Por fim, a variedade‘Martine’ também produz talos com uma coloração vermelha. Dotada de um hábito muito vigoroso e compacto, revela-se muito decorativa na horta ou mesmo no jardim ornamental. As suas folhas são também extremamente aromáticas.

As variedades ‘Peppermint Stick’ (©La ferme de Sainte-Marthe), ‘Giant Red’ e ‘Martine’
Consoante a sua rusticidade
Os aipos-rábanos e os aipos-dos-pântanos colhem-se antes das primeiras geadas. Contudo, algumas variedades apresentam uma resistência superior ao frio. É o caso da variedade ‘Monarch’, cuja raiz suporta permanecer no solo durante o inverno. Trata-se, de facto, de uma variedade adequada para a colheita e a conservação durante o inverno. Mostra-se claramente mais resistente aos primeiros frios do que as outras variedades. Produz uma raiz densa e volumosa, com radículas bem agrupadas, o que facilita o descasque.

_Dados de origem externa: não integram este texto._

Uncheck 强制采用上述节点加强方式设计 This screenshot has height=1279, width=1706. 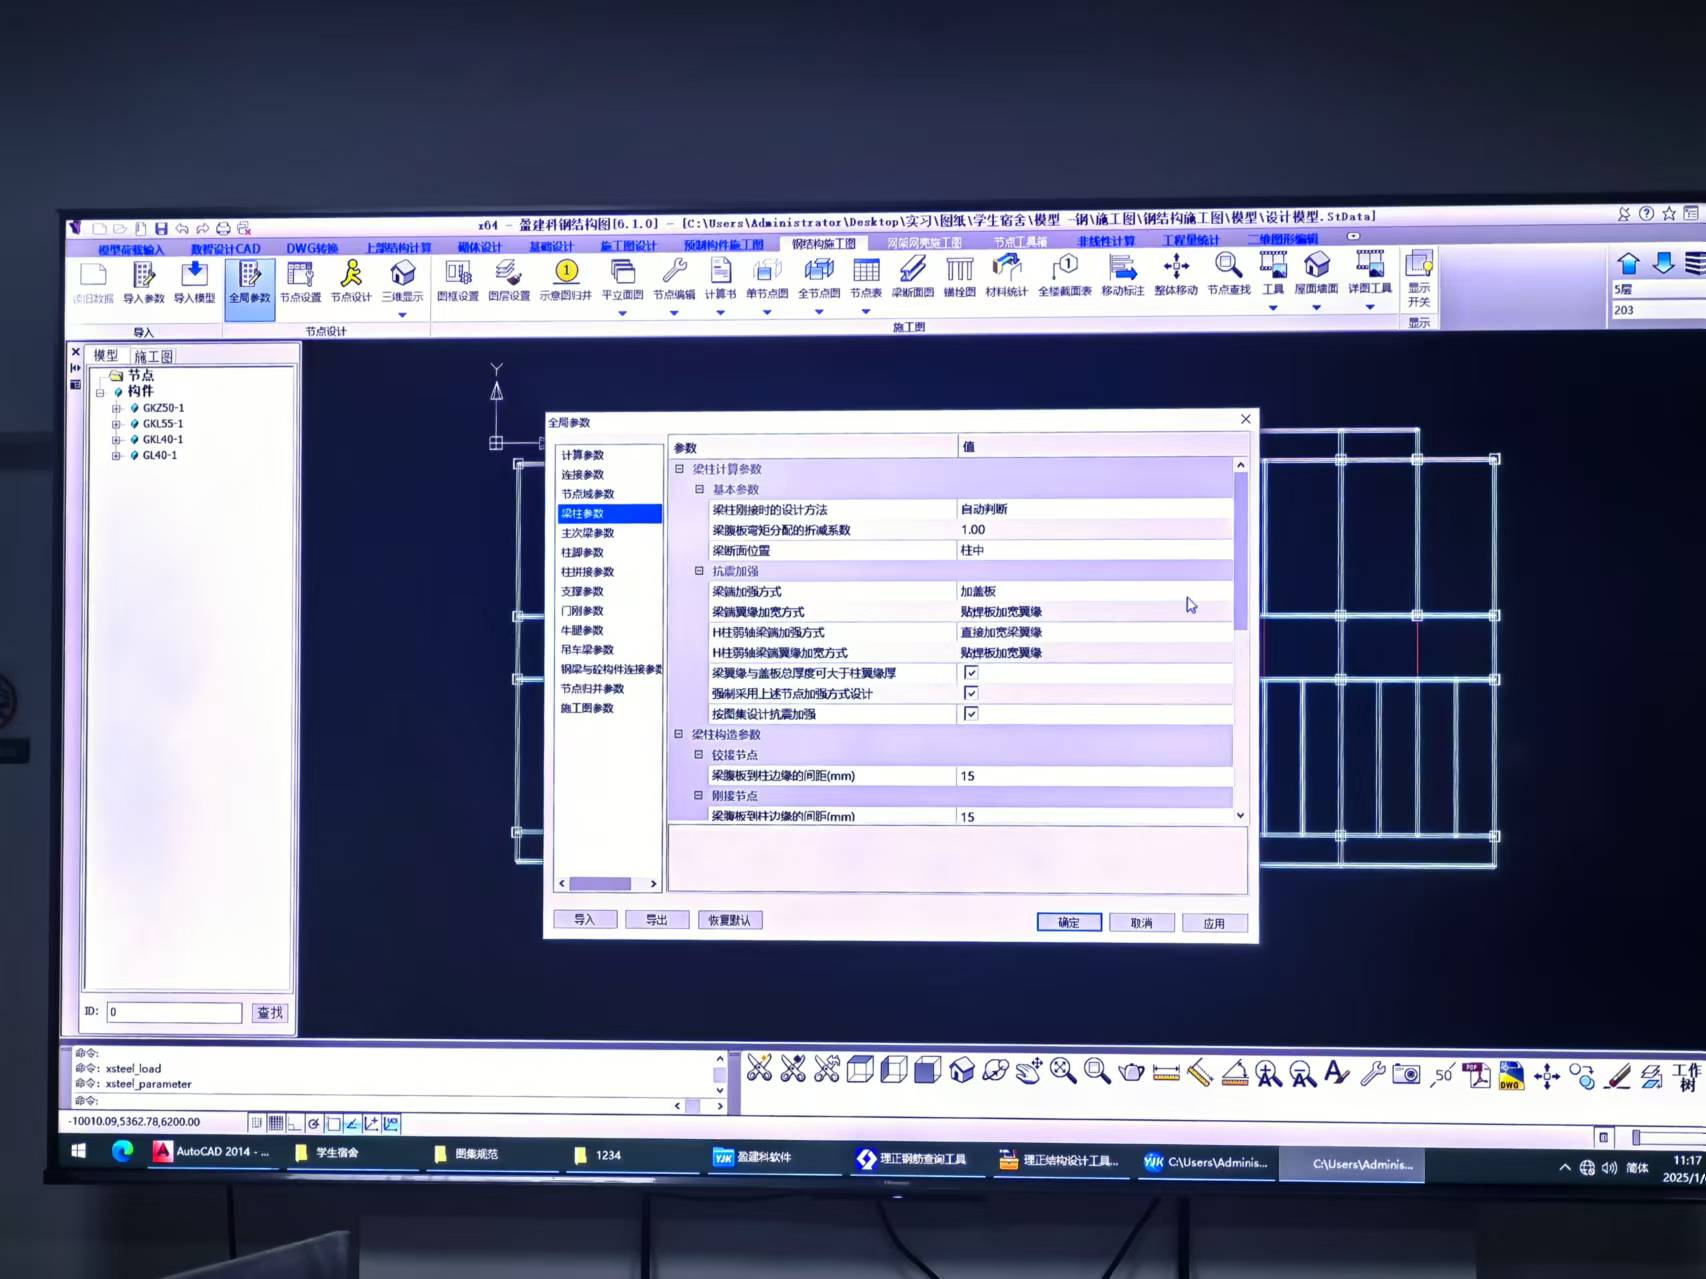click(970, 693)
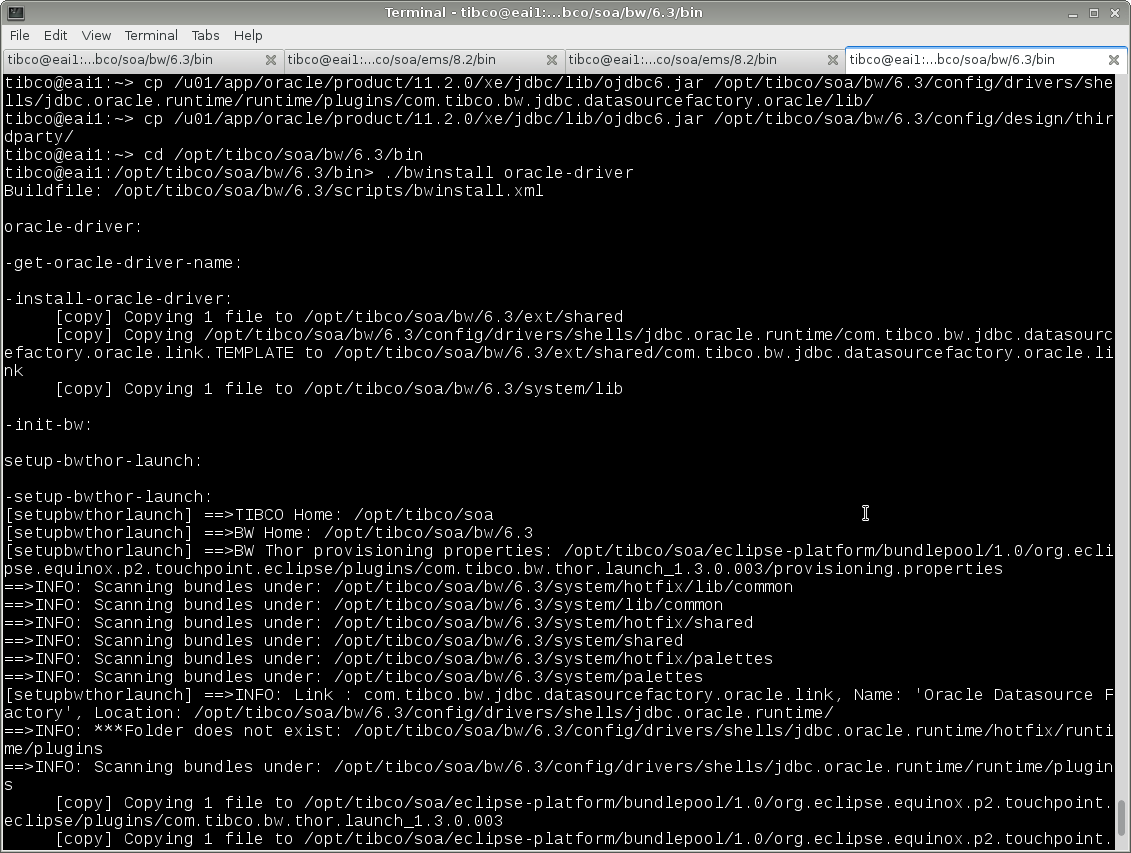Image resolution: width=1131 pixels, height=853 pixels.
Task: Close the Terminal window
Action: click(1116, 12)
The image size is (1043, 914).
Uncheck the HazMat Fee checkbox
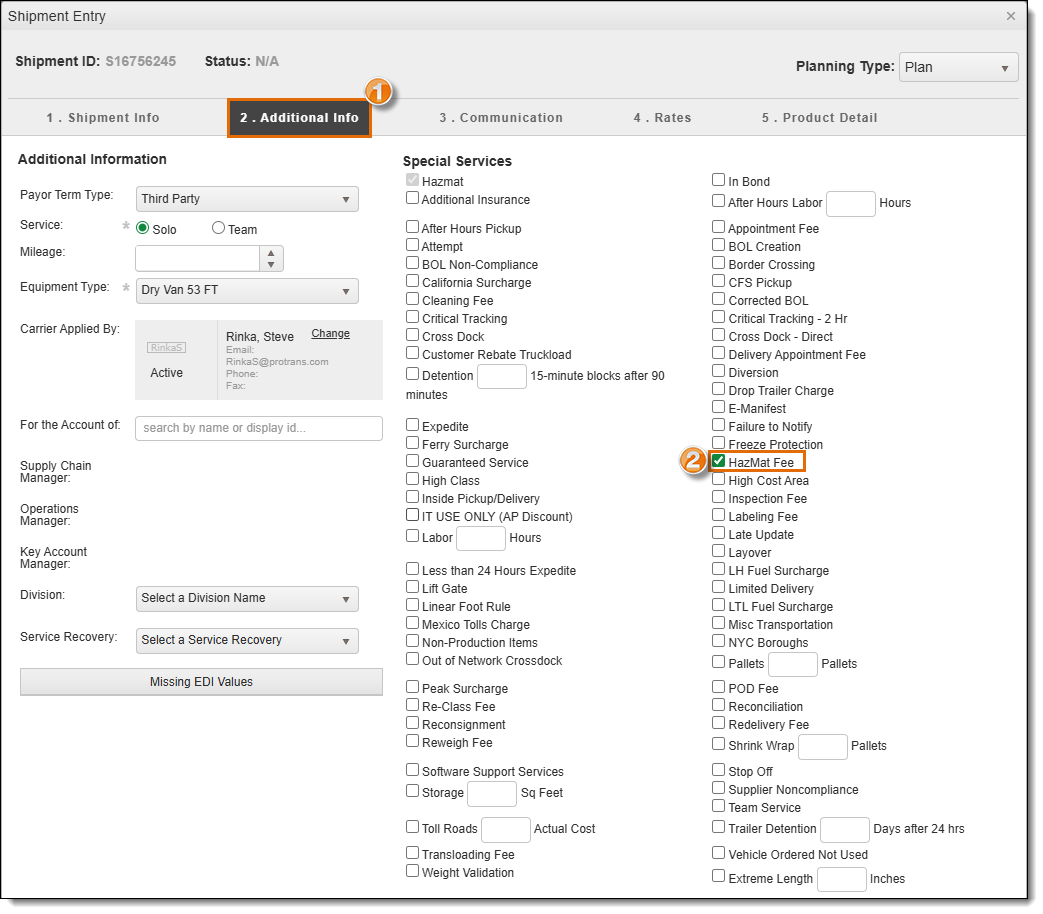pos(719,462)
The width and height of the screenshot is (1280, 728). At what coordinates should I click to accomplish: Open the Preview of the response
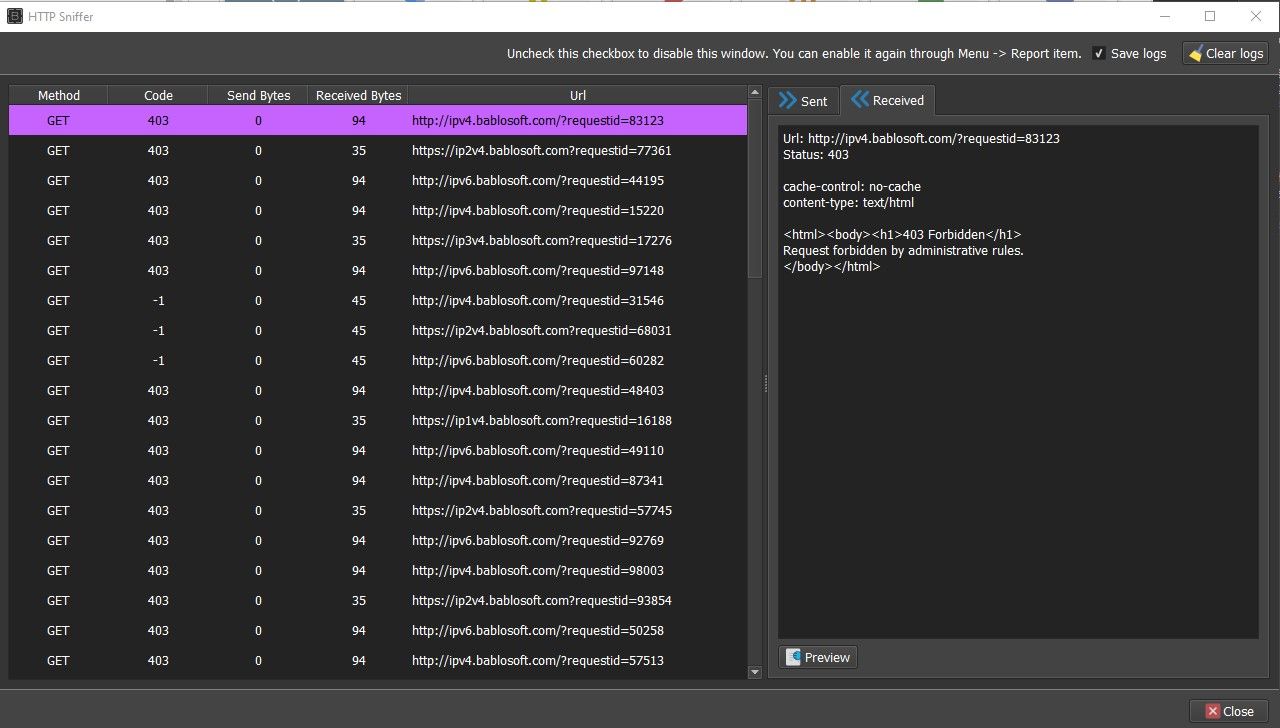(818, 657)
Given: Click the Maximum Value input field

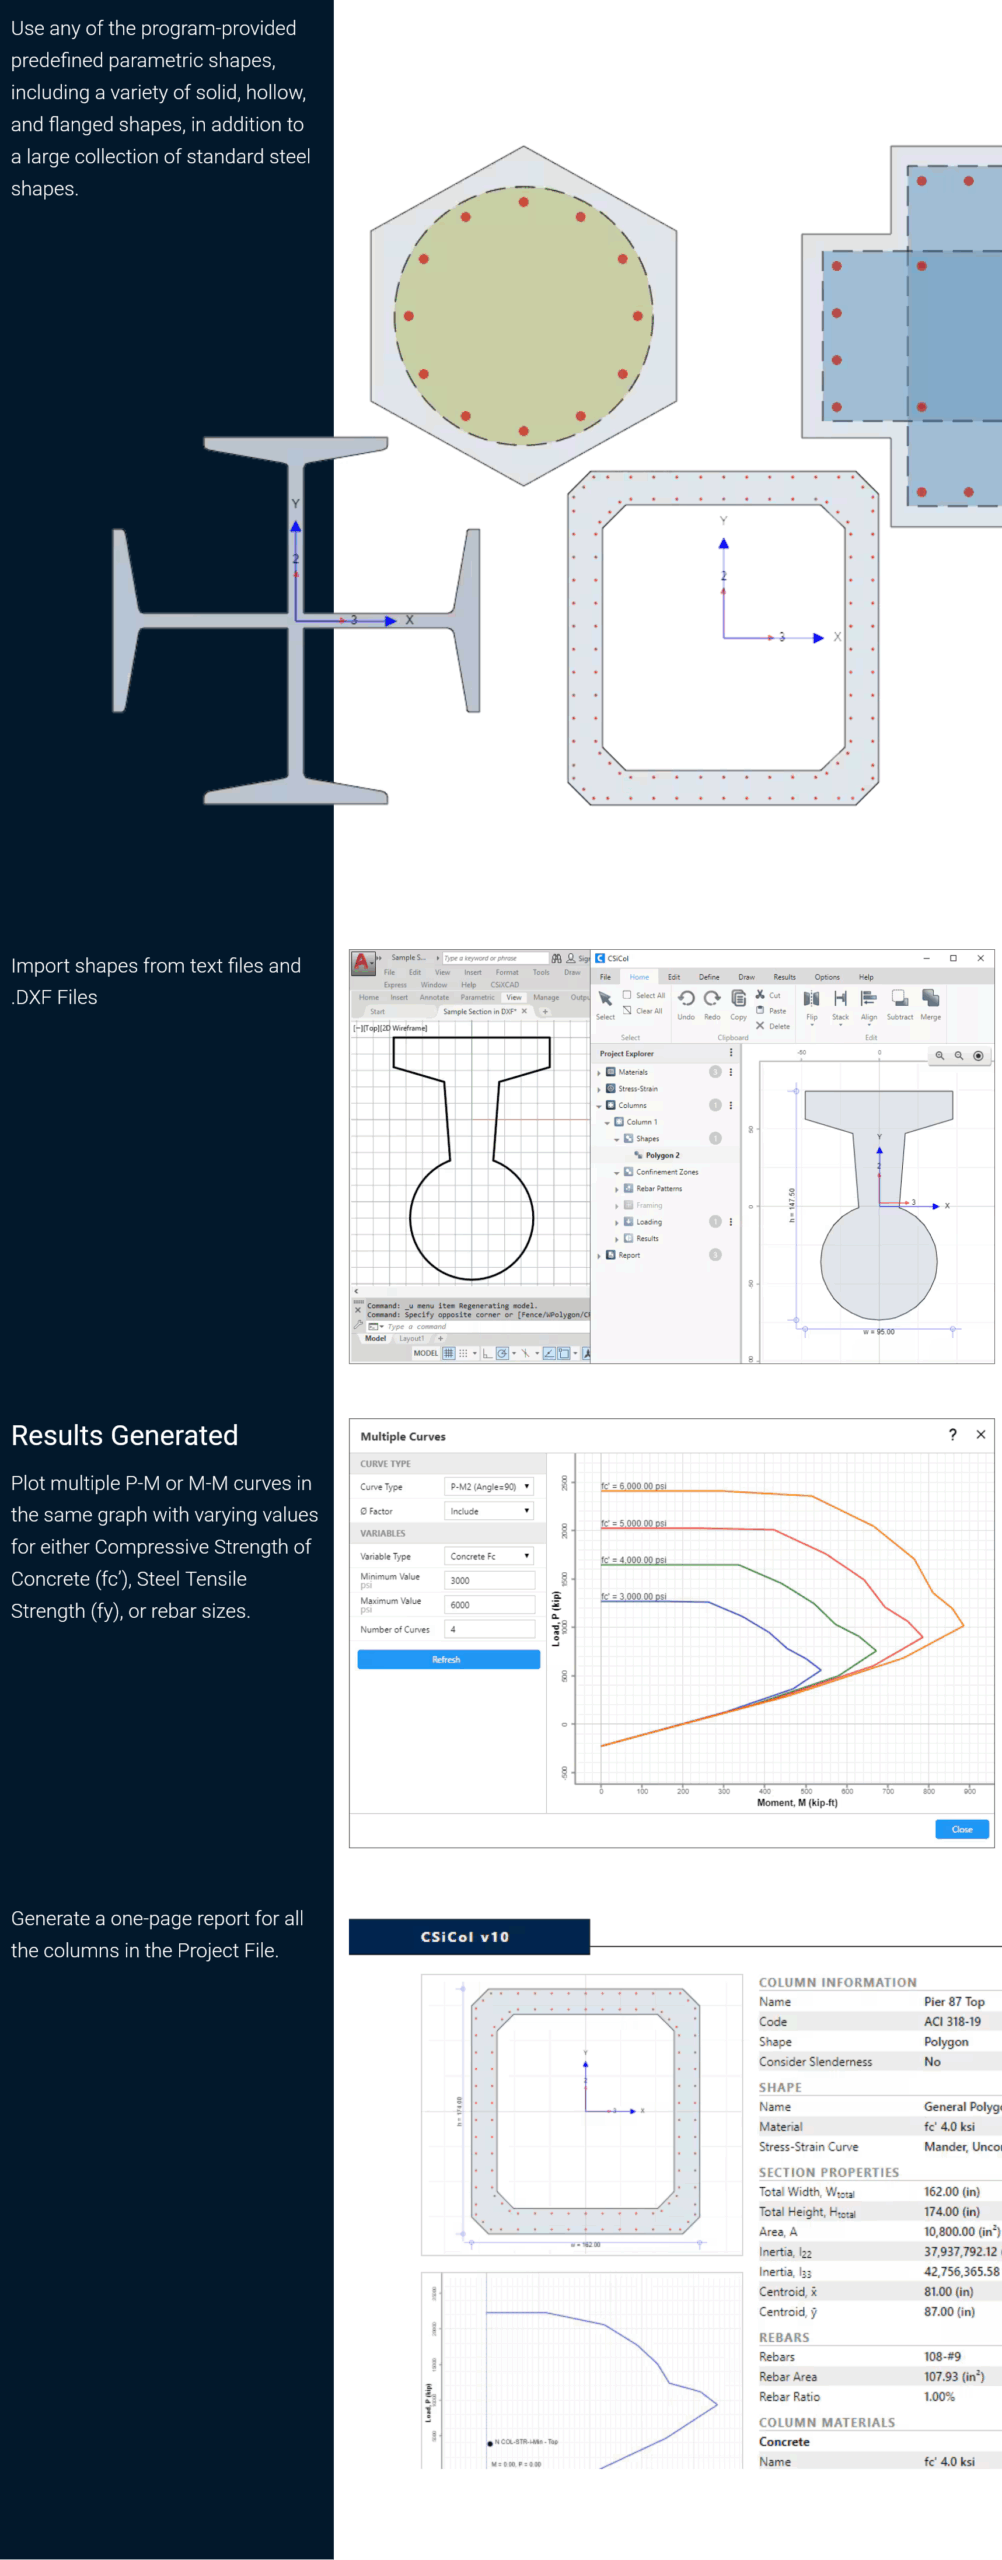Looking at the screenshot, I should tap(489, 1604).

‘Alba’ é também uma variedade de aipo-rábano reconhecida pela sua resistência ao frio. Muito produtiva, esta variedade produz raízes grandes e redondas, cobertas de radículas, com polpa branca, de sabor intenso e delicado, e textura firme e crocante.

As variedades ‘Monarch’ e ‘Alba’
Consoante a sua resistência às doenças
Embora sejam bastante resistentes, os aipos-dos-pântanos podem, ainda assim, ser afetados por algumas doenças, nomeadamente pela ferrugem e pela septoriose. Esta última doença é favorecida por uma humidade elevada, sobretudo em agosto. Algumas variedades são reconhecidas pela sua resistência às doenças. Assim, ‘Alba’ e ‘Monarch’ mostram-se insensíveis à septoriose, enquanto a variedade ‘Goliath’ é mais resistente à ferrugem.